Being a junior partner in government can be a painful and difficult experience. Just ask the Liberal Democrats, who still have to recover from the fallout from their decision in 2010 to enter into a coalition with the Conservatives at Westminster. Yet, so far at least, the decision of the Scottish Greens, who meet in conference in Stirling this weekend, to take two junior ministerial positions in the SNP-led Scottish Government does not seem to have done them any harm at all.
Since the agreement between the two parties was announced at the very end of August last year, the party’s poll rating for the Holyrood regional list vote has averaged 11%. Not only is this up on the 8% that the party secured in last May’s election, but it continues to match at least the ratings the party was enjoying during the previous parliament. The party’s supporters have evidently not taken umbrage at its new role.

> Directive 1: According to the passage on the Scottish Greens, what share of the vote did the party secure in last May's election?

> Records shown:
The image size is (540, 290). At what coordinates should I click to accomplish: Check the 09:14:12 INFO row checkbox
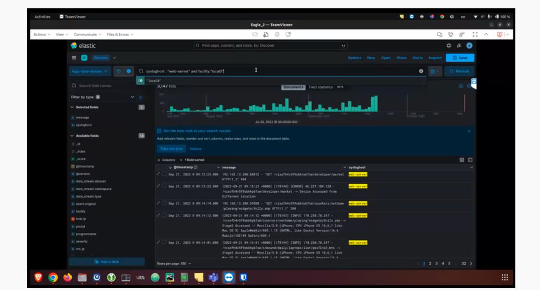pos(164,215)
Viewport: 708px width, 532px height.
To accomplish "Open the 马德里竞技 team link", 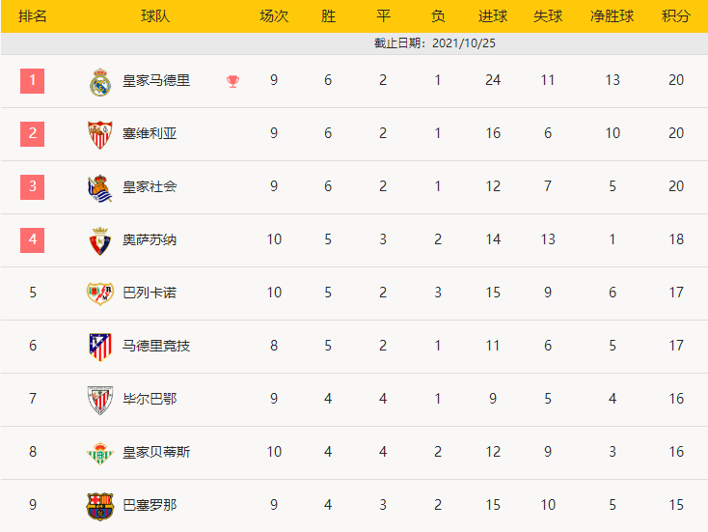I will (156, 346).
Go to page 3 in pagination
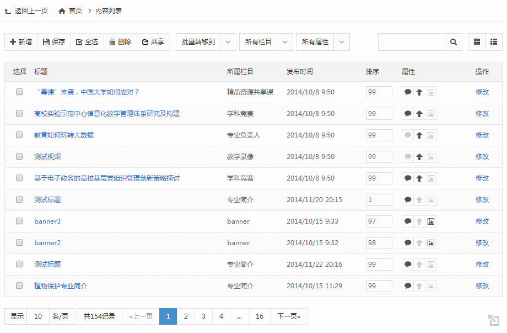The width and height of the screenshot is (507, 333). pos(203,316)
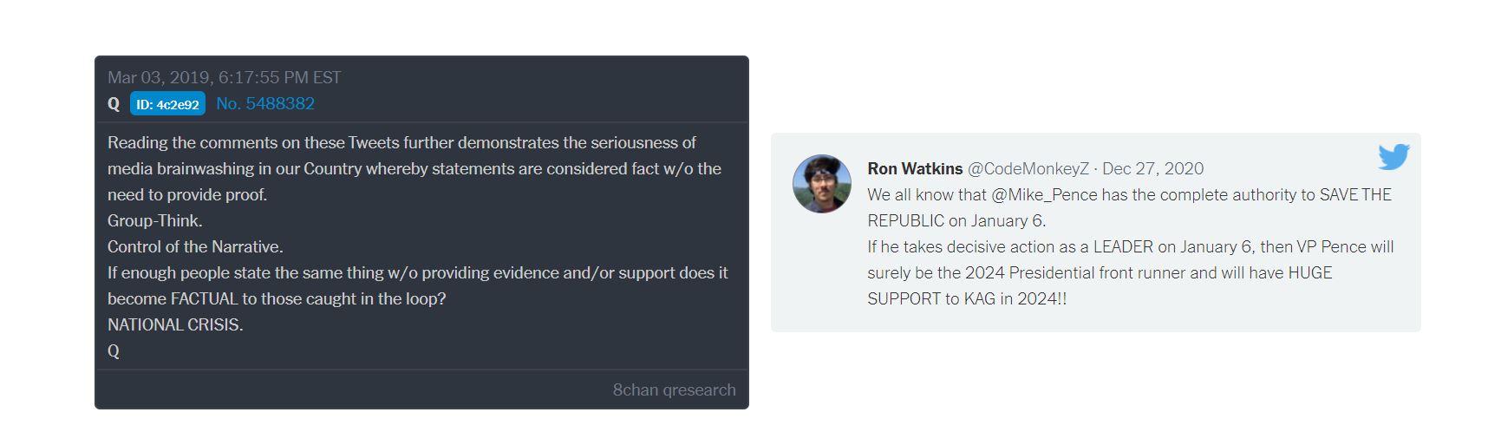1501x445 pixels.
Task: Open the @CodeMonkeyZ handle
Action: click(1028, 168)
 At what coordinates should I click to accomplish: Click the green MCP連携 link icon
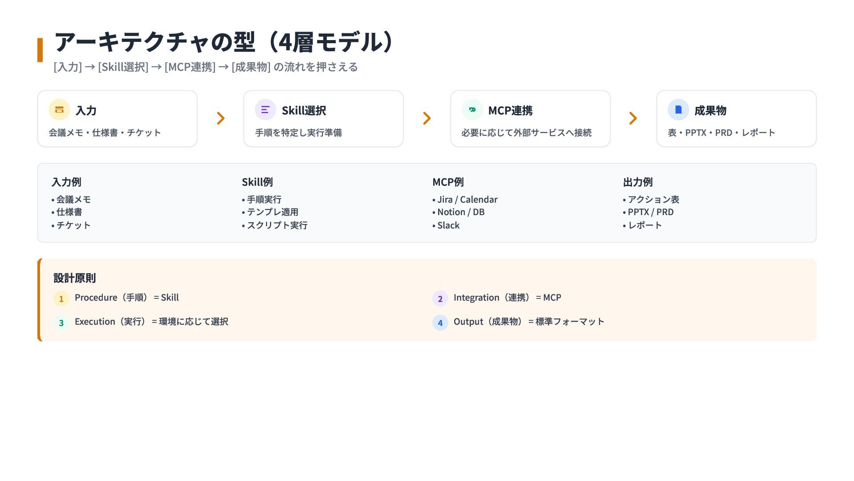[472, 110]
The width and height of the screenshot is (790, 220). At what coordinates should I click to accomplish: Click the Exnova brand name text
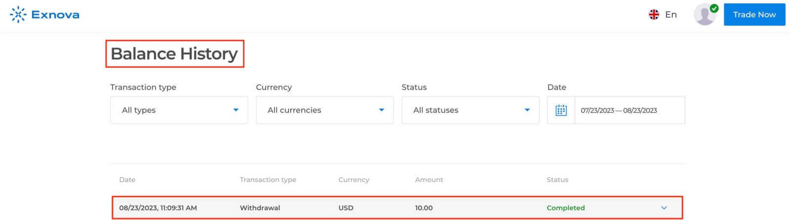(55, 15)
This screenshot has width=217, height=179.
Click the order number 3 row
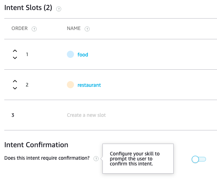tap(13, 115)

> Directive 2: Pick out every line of the entries that contains the string "coordinates". Case counts.

> Task output 1: 8%

> Task output 2:
The image size is (540, 290). At what coordinates should I click to accomplish: Check the 09:14:12 INFO row checkbox
 At what coordinates should I click to accomplish: Click the green MCP連携 link icon
The width and height of the screenshot is (790, 220). At what coordinates should I click to accomplish: Click the Exnova brand name text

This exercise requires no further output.